I detest both arguments. The drinking age didn't stop under-21's from drinking. They just don't do it publicly. You're correct in that governments shouldn't use legislative carrots and sticks to influence state policies. But I disagree that direct federal control is a replacement for philosophical reasons as well as the fact that the government already tried the more honest approach of passing a constitutional amendment to regulate the consumption of alcohol only to have it blowback on them. And due to the resulting backlash and unenforcability, the government passed another amendment to deregulate it. As the old saying goes, prohibition doesn't work.

1 comments

I used alcohol as an example, and should have been more clear that it was _just_ an example.

I'm sure you and I could find common ground where we believe that carrot/stick approach is dumb, but that some rule should be passed.

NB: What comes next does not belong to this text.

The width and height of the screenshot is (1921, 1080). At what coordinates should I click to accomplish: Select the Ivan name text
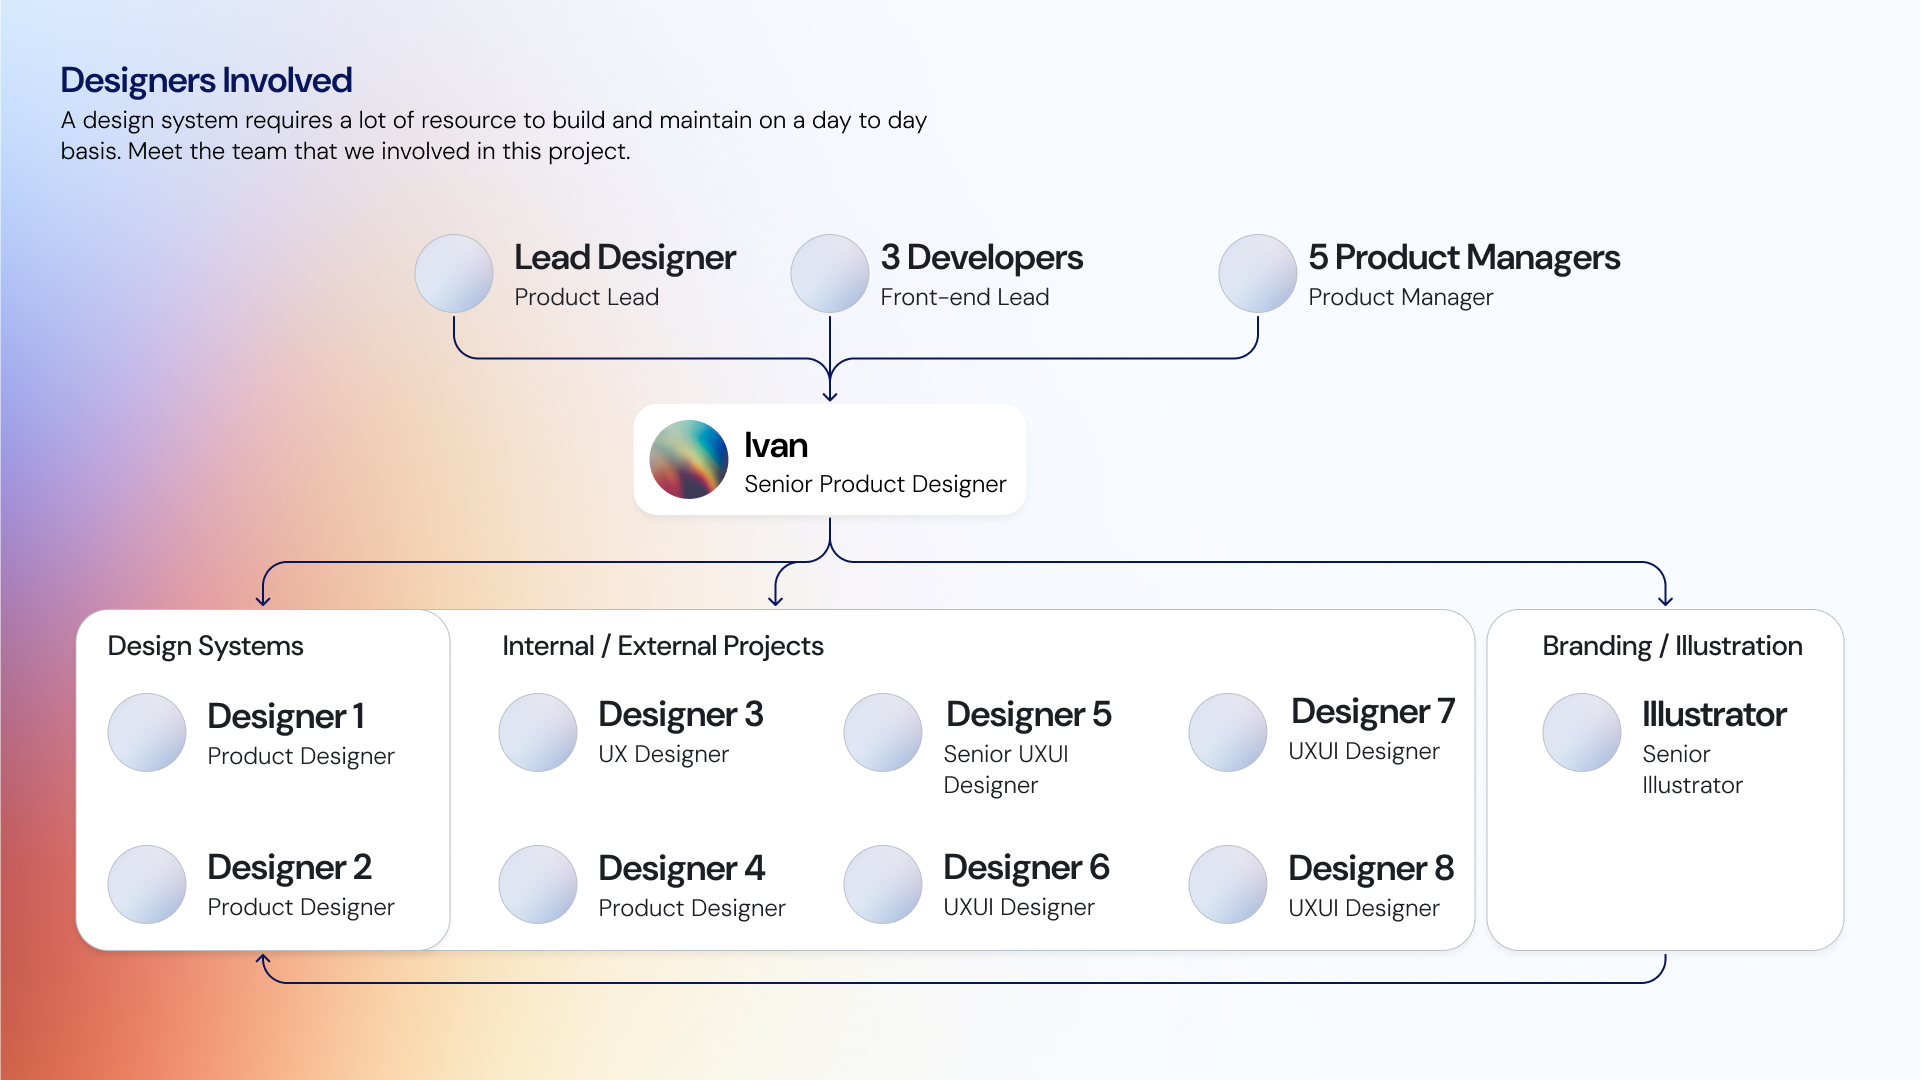pyautogui.click(x=776, y=445)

With regard to alcohol, the government, federal or state, shouldn't have a place in it.

With respect to other matters, it would depend on the circumstances. In the context the article at hand, I doubt writing legislation dictating that a car should be only so high and only so wide would be effective. Legally, speaking, even if such a law were passed, it would be unenforceable. It would hurt the automotive industry and kill hundreds of not thousands of jobs. And with regards to safety, smaller cars are more cramped wouldn't fit a wide-berthed family of five.

Countries with low vehicular fatalities per person make it difficult for anyone but the rich to own a car in the first place usually via high import taxes or a yearly vehicle licensing or excise tax. But that goes back to our original point in that direct policies would immediately receive pushback and legal challenges where as more indirect policies that "solve" the immediate and medium-term issue but will eventually cause economic consequences that fully aren't grasped until it's too late. Both approaches eventually lead to undesirable outcomes.